Epiretinal membrane formation after vitrectomy

Our experimental model of epiretinal membrane formation in the rabbit eye after lensectomy and vitrectomy provides a way of studying pharmacologic and surgical approaches to inhibiting epiretinal cellular proliferation and contraction in the eye that has undergone vitrectomy. We injected 400,000 tissue-cultured retinal pigment epithelial cells onto the retinal surface of rabbit eyes that had undergone lensectomy, vitrectomy, and fluid-gas exchange. By one week, a funnel-shaped detachment of the medullary rays had occurred in 100% of the injected eyes. Histologically, the cells formed an epiretinal membrane by six hours after injection and caused major wrinkling of the inner retina after 24 to 48 hours. The percentage of tritiated-thymidine-labeled epiretinal cells increased dramatically 24 hours after injection and then declined. Cellular membranes bridging the optic nerve, followed by growth and contraction of the epiretinal cells on the detached internal limiting membrane, were responsible for the closed funnel appearance of the medullary rays.

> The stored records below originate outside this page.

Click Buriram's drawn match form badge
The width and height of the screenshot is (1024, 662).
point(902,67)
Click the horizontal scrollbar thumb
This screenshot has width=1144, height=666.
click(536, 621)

A comparison of different cellular inocula in an experimental model of massive periretinal proliferation

We modified a preexisting experimental model of massive periretinal proliferation by injecting cells of differing origins into the rabbit vitreous cavity. These cells included autologous and homologous fibroblasts, homologous chondrocytes, homologous retinal pigment epithelial cells, heterologous bovine endothelial cells, and heterologous murine embryonal cells. All cell injections caused vitreous and retinal membrane formation that resulted in a process similar to massive periretinal proliferation. Clinically the character of the membranes formed and the time course in the development of traction retinal detachments was similar for all the different cell types. The initial cell dosage injected was the critical factor in determining the severity of the traction retinal detachments leading to massive periretinal proliferation.

The role of cellular proliferation in an experimental model of massive periretinal proliferation

Transplantation of from 10,000 to 750,000 autologous and homologous dermal fibroblasts into the vitreous cavity of rabbit eyes resulted in identical clinical findings leading to massive periretinal proliferation. A dose-response relationship between the number of cells injected and the extent of retinal traction that developed was established. The second phase of the experiment evaluated the effects of formalin and cobalt irradiation on the fibroblasts' ability to cause traction retinal detachment. Cell proliferation or the attainment of a critical mass of living cells was necessary for the development of traction retinal detachment.